## What you will do
Write the next few paragraphs of the commentary on Libya's first elections, starting right after its last sentence.

## Supplied passage
Throw out the playbook for Libya’s elections

Sean Kane writes: After over 40 years of Muammar al-Qaddafi’s Jamahiriya — a by design stateless society of purported direct rule by the popular masses — Libya’s political transition was always going to be sui generis. Other Arab autocrats may have subverted elections and ignored their constitutions, but in most cases at least the motions of representative democracy existed. This was not the case in Libya, where the law organizing the country’s first elections is scheduled for publication this weekend. As Othman El-Mugirhy, the chair of the committee that drafted the law eloquently put it, “Libya has no institutions, it is a state of ashes.”

One legacy of the almost perpetual administrative flux that Qaddafi’s unique governing model engendered is that individuals rather than political parties will likely contest Libya’s forthcoming elections. This has all sorts of unusual consequences, not least of which is potentially turning on its head the widespread belief in the region that early elections favor the Muslim Brotherhood.

Political parties come in for a particularly hard time in Muammar al-Qaddafi’s Green Book, which lays out his Third Universal Theory (the Brother Leader’s proposed alternative to capitalism and communism). Describing political parties as the abortion of democracy and their members as traitors, the Green Book makes the case that parties split society by ensuring “the rule of the part over the whole” and are the “contemporary model of dictatorship” intended to rob people of their right to govern themselves directly.

The decades of demonization of political parties by Qaddafi have left a lasting impact on the Libyan political scene. Many of the nascent political entities in the new Libya seem to prefer to call themselves “movements” or “alliances” rather than use the word party, which still frequently draws a visceral negative reaction.

## Given data
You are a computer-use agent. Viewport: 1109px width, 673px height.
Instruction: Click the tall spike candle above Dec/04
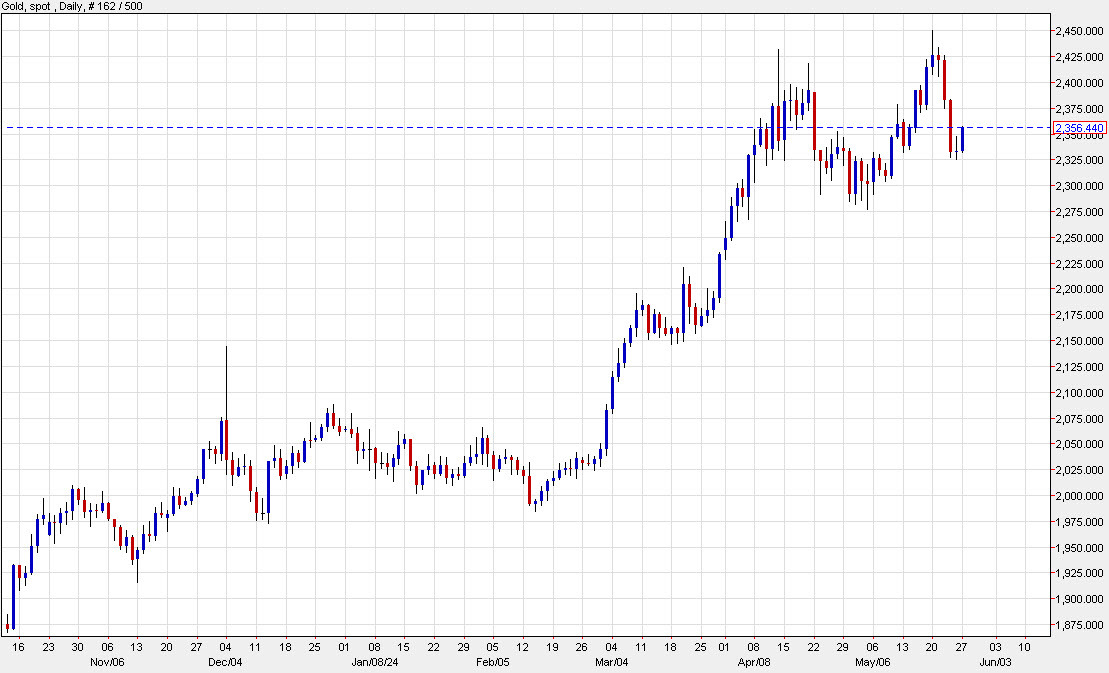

## Result
Countrywide focus group research conducted in Libya by the National Democratic Institute (NDI) in November 2011 tends to confirm this anecdotal impression. NDI found participants’ reactions to the idea of political parties “range from ignorance to skepticism to outright hostility.” Many were concerned that political parties are potentially divisive and could cause conflict among Libyans at a time when the country needs to be united. One participant repeated word for word a Green Book bromide that the larger the number of parties, the greater the divisions and struggle within society.

It is perhaps unsurprising then that the electoral law prepared by Libya’s National Transitional Council (NTC) is widely expected to propose a system in which voters would choose from individual candidates rather than party lists in selecting representatives for the country’s constitutional assembly. The closest international analogue to this type of electoral system is that used in Afghanistan, where its application has contributed to a parliament of individuals rather than parties.

In Libya, such a system makes it likely that candidates in June’s elections for the country’s constitutional assembly will rely on social institutions other than parties to attract votes. In other words, tribal, regional, and family networks are likely to trump political and ideological visions in the coming polls.

This has real implications for the prospects of Libya’s best-organized political party and the only one that scored name recognition in the NDI focus groups — the Muslim Brotherhood. Simply put, being the only political party that ordinary people can name might not be such a good thing among a population that has been acculturated to view parties as synonymous with hidden agendas and narrow interests.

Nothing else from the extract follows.